André Giroux
View of Cassano allo Ionio, Cosenza, Calabria, c. 1827/1829
André Giroux
View of Cassano allo Ionio, Cosenza, Calabria, c. 1827/1829
Private Collection
While most artists staying in Rome at the time who were devoted to landscape painting confined themselves to excursions into the Roman Campagna and, at most, travelled as far as Umbria or the Gulf of Naples, with Capri and Ischia, André Giroux ventured even further south. At the beginning of the 19th century, Calabria was regarded as wild, with virtually no infrastructure, and, due to rampant malaria and the threat posed by bandits—the brigantaggio—as an extremely risky destination. The fact that Giroux travelled as far as Cassano allo Ionio testifies to an enormous urge to seek out new, unspoilt and topographically dramatic subjects beyond the established travel routes.
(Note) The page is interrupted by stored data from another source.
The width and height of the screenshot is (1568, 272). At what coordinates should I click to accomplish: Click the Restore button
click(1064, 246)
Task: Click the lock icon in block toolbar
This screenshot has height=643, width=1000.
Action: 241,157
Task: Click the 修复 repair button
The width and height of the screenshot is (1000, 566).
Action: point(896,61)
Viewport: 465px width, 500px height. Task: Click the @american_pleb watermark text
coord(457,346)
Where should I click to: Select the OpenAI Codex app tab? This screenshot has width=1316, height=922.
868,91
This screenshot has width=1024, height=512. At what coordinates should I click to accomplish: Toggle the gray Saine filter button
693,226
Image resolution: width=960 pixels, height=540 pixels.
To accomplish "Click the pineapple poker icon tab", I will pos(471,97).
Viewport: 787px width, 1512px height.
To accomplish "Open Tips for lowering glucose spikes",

Giroux grew up at the heart of the Paris art scene. His father, François-Simon-Alphonse Giroux, was a restorer and art dealer. Giroux showed talent from an early age, making his debut at the Paris Salon at the age of 18, and from 1821 studied at the École des Beaux-Arts, where he was profoundly influenced by the classical landscape tradition. In 1825, he won the prestigious Prix de Rome in the category of historical landscape, the ‘Paysage historique’. The award came with a five-year scholarship at the French Academy in Rome, the Villa Medici. Although he had been awarded the prize for composed studio landscapes, in Italy he devoted himself almost entirely to painting from nature. Together with friends such as Camille Corot and Léon Fleury, he moved to the Roman Campagna—and then even further afield into the unexplored south.
Interestingly, Giroux later gave up painting and turned to the latest medium for creating images: he became a photographer.